(ENTRIES SUPPLIED):

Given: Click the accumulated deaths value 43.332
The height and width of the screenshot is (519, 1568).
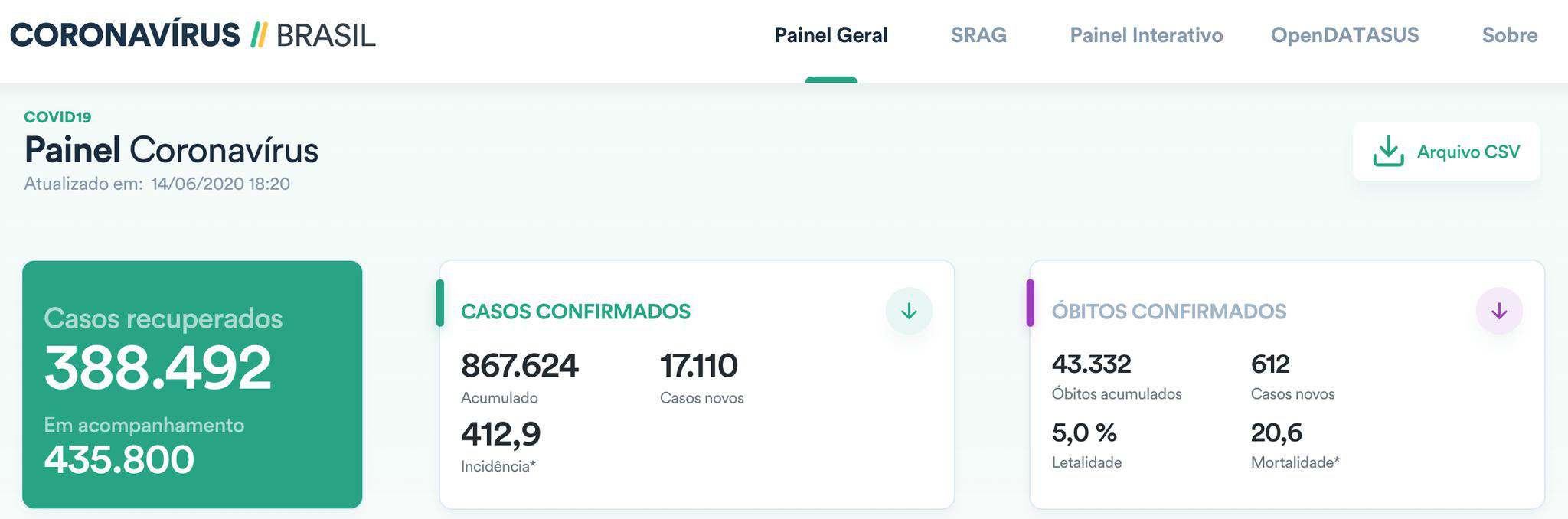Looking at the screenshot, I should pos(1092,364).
==
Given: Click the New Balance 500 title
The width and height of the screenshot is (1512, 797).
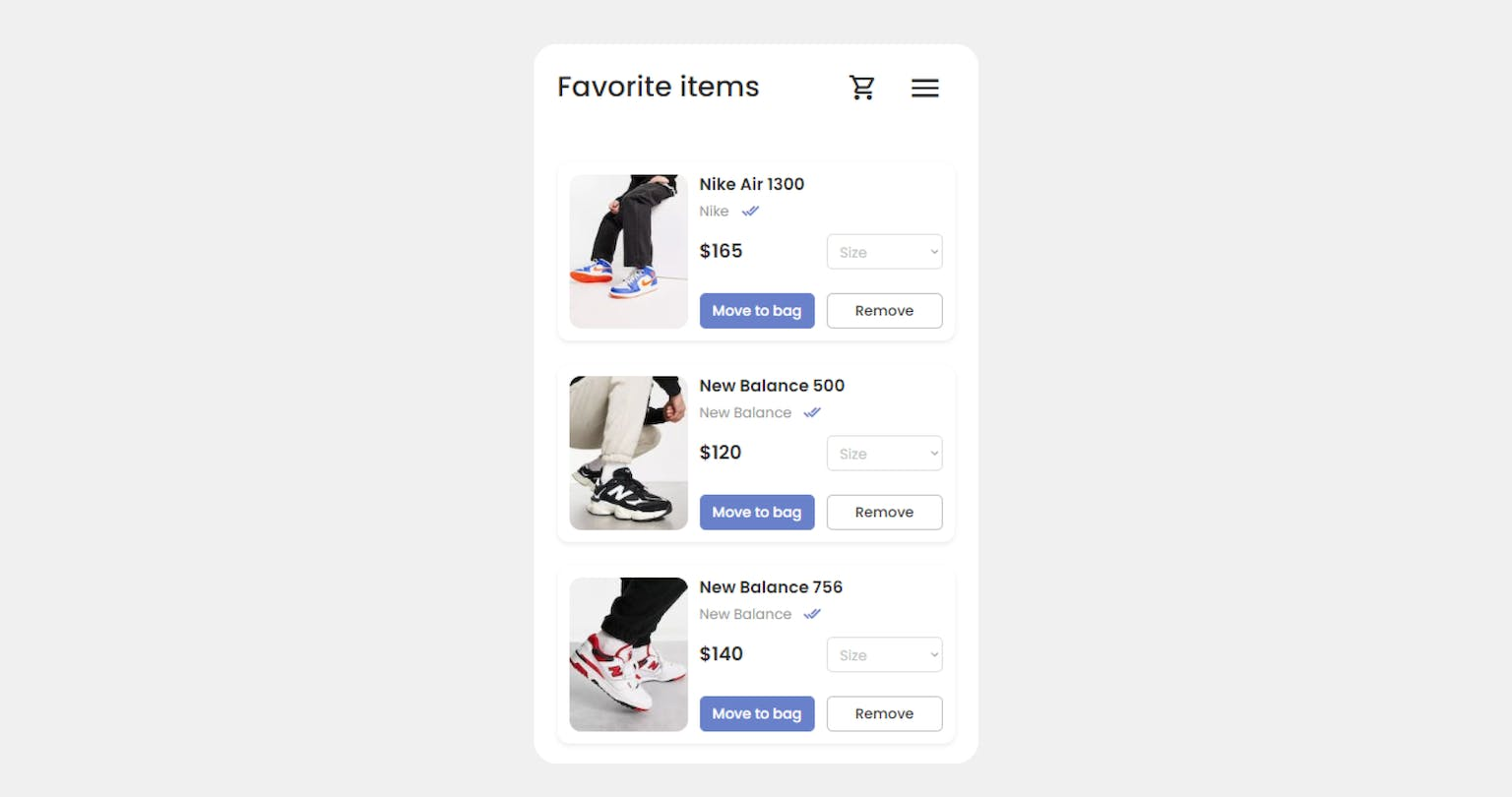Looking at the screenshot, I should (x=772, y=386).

(ACTIVITY):
Count the lines above that contain "Click" and reply with the figure alone.

(EXERCISE ANSWER):
2